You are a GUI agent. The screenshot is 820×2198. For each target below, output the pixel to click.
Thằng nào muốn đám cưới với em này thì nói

——

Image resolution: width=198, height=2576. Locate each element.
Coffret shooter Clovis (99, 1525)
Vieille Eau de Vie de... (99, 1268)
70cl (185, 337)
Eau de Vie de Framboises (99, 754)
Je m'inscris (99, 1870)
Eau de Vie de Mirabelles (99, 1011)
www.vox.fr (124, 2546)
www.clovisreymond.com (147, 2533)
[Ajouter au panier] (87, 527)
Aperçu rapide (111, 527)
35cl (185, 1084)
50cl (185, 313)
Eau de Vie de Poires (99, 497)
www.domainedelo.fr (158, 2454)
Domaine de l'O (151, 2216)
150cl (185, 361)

——

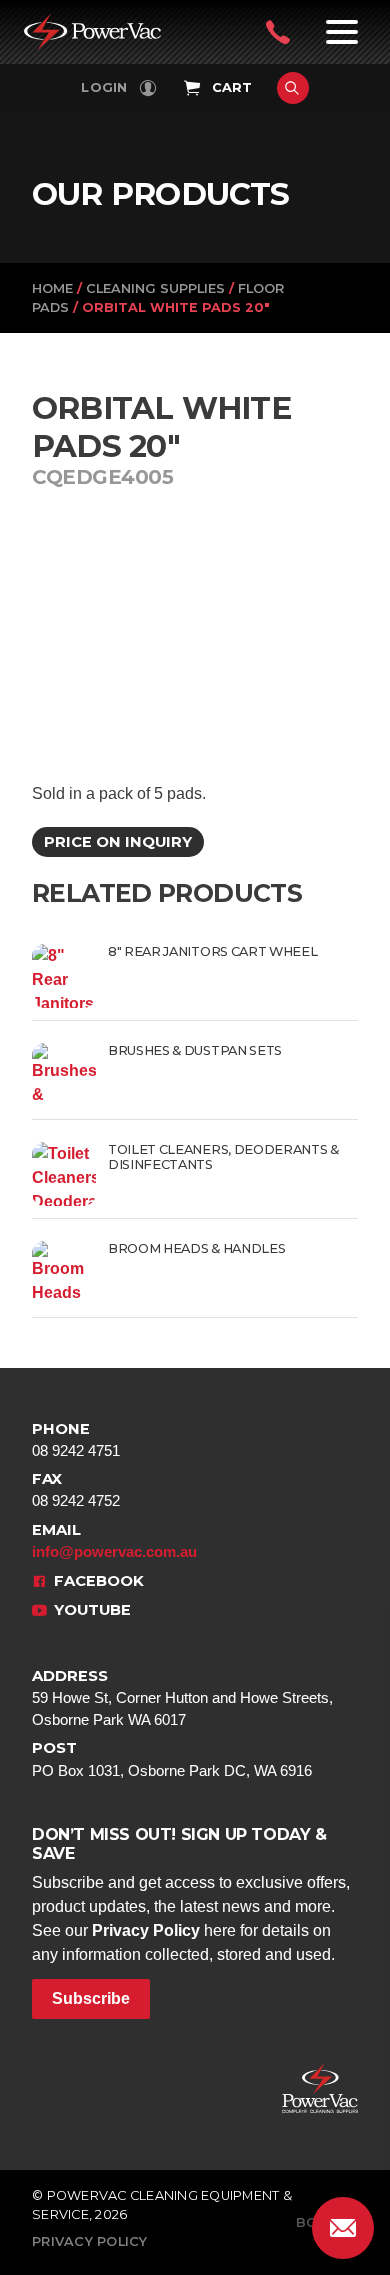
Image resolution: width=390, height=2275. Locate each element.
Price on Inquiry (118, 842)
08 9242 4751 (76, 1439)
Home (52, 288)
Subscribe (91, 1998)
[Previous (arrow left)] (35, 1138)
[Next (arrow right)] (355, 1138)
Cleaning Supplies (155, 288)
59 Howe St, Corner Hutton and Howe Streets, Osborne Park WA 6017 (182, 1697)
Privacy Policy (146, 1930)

——

PROBLEM DETAILS
Go through the material above and return each line that holds the word "height".

WORKED SOLUTION
Image resolution: width=198, height=2576. Locate each element.
Image resolution: width=390, height=2275. Locate each element.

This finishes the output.